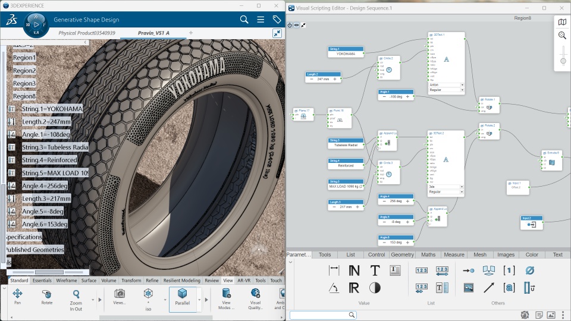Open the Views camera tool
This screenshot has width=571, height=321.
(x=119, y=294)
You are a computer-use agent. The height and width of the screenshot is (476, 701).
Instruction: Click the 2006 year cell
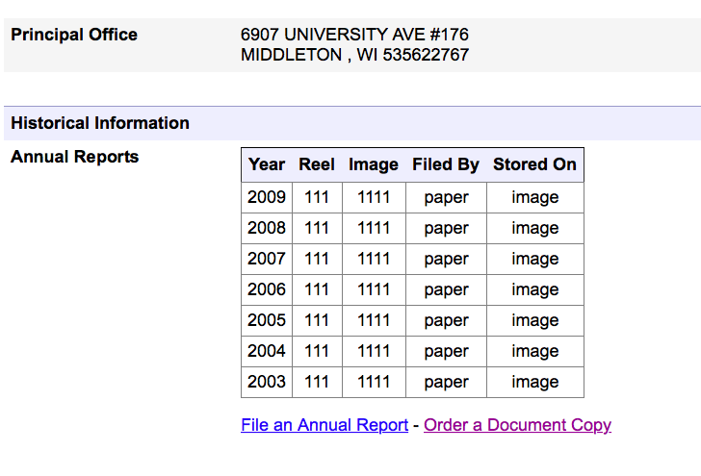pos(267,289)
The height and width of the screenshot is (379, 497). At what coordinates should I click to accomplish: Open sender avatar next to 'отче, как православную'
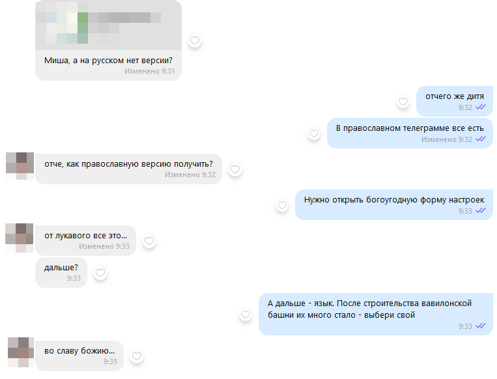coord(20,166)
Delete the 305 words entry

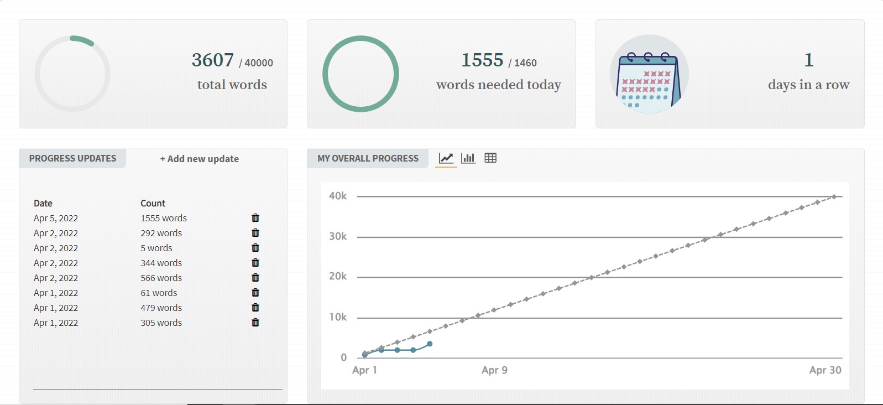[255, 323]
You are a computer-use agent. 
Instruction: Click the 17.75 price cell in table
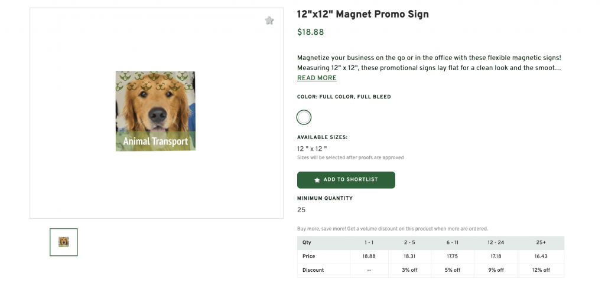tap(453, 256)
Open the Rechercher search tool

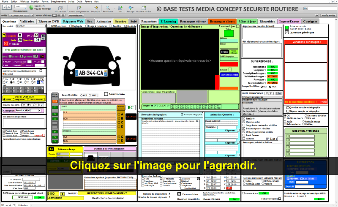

═══

Description of the task ▸
Wherever "agent" turns up in the records, copy the whole line.

Output ▸
You are a computer-use agent. The height and width of the screenshot is (476, 701).
You are a computer-use agent. 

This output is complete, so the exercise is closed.